いつも腕組みをして背筋を伸ばして立っているショッカーが、攻撃力を下げられ、うな垂れて立ち膝になって、もろ考える人っぽいポーズをとっている姿はちょっと笑いを誘いました…
もう次から次に訳のわからないアーマーモンスターの効果を書き連ねるも段々疲れてきましたので…少し省略です…

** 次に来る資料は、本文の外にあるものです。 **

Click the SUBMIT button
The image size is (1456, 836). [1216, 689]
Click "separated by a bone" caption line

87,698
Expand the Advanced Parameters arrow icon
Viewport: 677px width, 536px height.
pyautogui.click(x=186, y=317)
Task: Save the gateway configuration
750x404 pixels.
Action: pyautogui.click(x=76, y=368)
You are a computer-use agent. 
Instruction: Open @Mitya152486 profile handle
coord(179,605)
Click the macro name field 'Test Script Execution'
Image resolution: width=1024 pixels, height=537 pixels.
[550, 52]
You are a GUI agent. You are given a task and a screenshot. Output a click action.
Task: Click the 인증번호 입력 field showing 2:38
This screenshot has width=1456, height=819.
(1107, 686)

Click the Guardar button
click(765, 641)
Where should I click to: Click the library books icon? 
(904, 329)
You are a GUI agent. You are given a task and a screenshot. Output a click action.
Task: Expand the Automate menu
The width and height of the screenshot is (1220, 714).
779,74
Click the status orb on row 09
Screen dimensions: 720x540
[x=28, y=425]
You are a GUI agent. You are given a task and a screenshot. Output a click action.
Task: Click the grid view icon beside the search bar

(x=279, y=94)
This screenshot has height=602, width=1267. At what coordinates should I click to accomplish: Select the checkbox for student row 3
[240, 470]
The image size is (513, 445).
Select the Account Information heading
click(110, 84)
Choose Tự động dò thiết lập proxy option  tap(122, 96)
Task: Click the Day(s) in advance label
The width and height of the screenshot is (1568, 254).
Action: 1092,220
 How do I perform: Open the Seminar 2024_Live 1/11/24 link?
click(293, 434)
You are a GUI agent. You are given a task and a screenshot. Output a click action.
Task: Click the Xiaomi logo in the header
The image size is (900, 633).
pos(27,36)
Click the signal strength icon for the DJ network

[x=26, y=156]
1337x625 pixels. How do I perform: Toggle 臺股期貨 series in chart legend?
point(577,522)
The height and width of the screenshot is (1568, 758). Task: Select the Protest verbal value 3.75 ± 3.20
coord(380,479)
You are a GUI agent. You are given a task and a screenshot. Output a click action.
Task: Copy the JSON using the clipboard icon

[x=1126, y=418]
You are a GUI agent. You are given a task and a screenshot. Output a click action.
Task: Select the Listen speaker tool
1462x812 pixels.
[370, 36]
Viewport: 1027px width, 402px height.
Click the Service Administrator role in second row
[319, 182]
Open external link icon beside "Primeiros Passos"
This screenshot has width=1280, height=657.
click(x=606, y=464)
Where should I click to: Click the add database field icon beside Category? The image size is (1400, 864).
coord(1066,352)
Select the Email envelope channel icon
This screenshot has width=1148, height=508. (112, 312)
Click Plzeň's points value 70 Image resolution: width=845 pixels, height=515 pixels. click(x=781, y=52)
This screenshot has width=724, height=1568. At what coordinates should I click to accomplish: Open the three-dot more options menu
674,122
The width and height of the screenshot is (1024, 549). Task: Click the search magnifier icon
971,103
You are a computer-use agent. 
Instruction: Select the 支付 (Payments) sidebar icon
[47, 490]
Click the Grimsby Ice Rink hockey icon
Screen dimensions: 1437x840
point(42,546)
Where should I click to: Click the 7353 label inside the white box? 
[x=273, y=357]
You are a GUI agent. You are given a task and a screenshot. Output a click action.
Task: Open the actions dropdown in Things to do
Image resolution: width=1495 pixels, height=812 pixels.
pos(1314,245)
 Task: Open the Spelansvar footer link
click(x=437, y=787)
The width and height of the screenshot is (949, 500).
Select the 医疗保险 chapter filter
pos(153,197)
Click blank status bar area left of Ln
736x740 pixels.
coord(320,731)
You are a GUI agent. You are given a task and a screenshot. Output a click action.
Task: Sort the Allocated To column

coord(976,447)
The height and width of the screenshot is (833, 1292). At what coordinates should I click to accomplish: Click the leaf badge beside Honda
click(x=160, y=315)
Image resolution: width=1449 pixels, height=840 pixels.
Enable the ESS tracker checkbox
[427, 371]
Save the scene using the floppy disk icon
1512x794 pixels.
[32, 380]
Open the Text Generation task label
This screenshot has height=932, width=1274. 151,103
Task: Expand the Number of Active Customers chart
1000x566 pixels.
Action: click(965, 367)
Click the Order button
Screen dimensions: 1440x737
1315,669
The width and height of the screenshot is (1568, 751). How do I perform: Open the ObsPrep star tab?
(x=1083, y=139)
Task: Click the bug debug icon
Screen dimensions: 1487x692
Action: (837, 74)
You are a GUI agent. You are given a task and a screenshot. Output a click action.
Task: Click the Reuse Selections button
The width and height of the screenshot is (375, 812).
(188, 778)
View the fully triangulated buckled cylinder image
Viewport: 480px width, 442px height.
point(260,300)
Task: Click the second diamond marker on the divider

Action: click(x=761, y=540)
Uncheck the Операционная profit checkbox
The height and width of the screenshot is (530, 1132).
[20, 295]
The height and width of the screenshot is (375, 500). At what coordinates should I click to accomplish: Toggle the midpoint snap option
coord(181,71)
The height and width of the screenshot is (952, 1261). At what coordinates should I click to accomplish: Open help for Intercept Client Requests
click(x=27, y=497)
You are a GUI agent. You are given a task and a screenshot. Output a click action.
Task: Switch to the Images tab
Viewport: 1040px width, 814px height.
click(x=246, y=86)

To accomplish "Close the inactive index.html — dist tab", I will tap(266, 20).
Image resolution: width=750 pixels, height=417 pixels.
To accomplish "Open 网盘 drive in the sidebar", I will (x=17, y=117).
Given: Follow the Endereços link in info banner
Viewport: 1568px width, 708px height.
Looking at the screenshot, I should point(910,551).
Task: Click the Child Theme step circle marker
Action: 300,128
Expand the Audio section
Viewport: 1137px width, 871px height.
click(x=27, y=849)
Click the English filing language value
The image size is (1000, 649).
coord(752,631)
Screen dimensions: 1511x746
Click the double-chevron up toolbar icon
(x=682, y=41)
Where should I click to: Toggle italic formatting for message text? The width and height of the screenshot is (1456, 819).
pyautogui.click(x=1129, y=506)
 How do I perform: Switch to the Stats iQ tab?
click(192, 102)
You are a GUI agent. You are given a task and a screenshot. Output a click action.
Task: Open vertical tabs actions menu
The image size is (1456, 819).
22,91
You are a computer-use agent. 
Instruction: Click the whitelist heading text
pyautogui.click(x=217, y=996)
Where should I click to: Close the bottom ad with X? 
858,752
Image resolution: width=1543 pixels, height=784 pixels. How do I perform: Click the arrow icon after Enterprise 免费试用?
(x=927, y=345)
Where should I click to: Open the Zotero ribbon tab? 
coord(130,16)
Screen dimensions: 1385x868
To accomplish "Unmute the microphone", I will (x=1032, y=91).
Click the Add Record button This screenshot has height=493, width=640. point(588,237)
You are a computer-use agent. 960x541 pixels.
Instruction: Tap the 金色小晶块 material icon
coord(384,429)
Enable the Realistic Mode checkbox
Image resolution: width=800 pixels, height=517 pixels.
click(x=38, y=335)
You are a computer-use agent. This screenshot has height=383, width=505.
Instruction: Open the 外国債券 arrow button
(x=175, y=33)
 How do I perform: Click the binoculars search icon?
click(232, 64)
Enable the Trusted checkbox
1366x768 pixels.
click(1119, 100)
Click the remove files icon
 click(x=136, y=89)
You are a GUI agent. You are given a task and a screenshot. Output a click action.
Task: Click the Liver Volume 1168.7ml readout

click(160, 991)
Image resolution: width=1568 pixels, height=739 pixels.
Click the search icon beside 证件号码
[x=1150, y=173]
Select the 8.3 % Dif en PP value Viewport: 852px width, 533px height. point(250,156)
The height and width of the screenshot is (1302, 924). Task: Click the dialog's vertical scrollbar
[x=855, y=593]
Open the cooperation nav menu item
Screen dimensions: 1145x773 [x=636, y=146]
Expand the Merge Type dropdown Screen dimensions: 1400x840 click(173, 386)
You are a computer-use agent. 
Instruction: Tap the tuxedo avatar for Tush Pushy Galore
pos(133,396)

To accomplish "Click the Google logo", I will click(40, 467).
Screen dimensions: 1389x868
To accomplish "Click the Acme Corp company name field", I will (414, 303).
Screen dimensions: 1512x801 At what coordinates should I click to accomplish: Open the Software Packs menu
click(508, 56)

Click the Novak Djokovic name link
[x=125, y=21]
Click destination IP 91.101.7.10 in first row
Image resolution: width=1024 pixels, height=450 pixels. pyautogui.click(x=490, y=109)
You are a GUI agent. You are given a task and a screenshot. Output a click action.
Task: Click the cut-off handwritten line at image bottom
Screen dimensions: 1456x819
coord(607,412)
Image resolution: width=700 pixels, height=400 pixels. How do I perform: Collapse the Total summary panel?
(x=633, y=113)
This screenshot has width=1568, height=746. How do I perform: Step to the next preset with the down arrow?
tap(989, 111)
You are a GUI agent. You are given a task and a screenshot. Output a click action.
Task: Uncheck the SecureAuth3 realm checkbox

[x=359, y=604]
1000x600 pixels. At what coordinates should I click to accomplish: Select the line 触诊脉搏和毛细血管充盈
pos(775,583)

そして…そんな二人を捜す舞は…ビルの屋上からオレイカルコスの結界が発動した瞬間を目撃…
そちらの方にバイクを飛ばします…今回また舞の回想の中で闇マリクが出てきましたね〜
舞にバツゲームを与える嬉しそうなガハハ笑いのマリちゃんが久々に見られて嬉しかったです…
闇マリクが未だに見られるのもアニメならではですね…今度是非イシズ姉さんも見てみたいです…それが無理ならせめて獏良の登場を…!

こちらはレベッカ、ただいまハッキング中…
それをせかす本田…

「まだ、居場所はわかんねぇのか? どうしてオレは…あいつを止められなかったんだ〜城之内は…舞がああなっちまったのは自分のせいだって… 責任を感じちまってるんだ…」

≪以前遊戯たちとはぐれた時、線路上で城之内が語った言葉…
城之内:「オレのせいだ…オレは何にも気付いてやれなかった…舞があんなになるまで…何も… だからあいつとはオレが決着をつける…必ず助けて見せる…今度こそ…」≫

本田:「あいつに責任なんてあるわけねー…それなのに…舞のやつ!」
う〜ん…さすが本田くんという感じですね…城之内の一途な性格を分かってあげていて、このまま放っておけば どんなことになってしまうかが予想できるだけに、それを阻止できなかった自分を責めひたすら城之内のことを案じているんですね…
最近のアニメの本田くんが中々良いです…乃亜編の時とはまるで別人です…

そして闇遊戯は…「城之内君・・・無理はしないでくれ・・・」
って言っても無駄ですけど…って感じです…

さて、城之内とヴァロンのデュエルは…
ヴァロンのターンでバスターナックルを召喚しロケット戦士を攻撃!
しかしその特殊能力“このモンスターが受けたダメージは0になり、相手モンスターは破壊され、 更に相手プレイヤーに500Pのダメージ”だそうで…本当にアーマーモンスターって何でもありっていう感じですね…
これで城之内のライフ1300P、ヴァロンのライフは900Pなんです…

最後にヴァロンは、魔法カード「データ・ブレイン」をサイキック・アーマーヘッドに装備してターンを終了しました。
そして次の城之内のターンでついにあのカード…そう「ヘルモス」をドローしたところで終わってしまいましたが…

さて次回はいよいよ決着がつくのでしょうか…?
とことんまで互いの闘志をぶつけ合う二人は、やがて惹かれ合う何かを感じるらしいですが…
舞を通してこの二人に友情が芽生えたりするんでしょうか…予告のヴァロンの表情が何となく結界に封印されたっぽいように見えてしまったのですが、 社長とアメルダの時のような心に残るデュエルを期待したいです。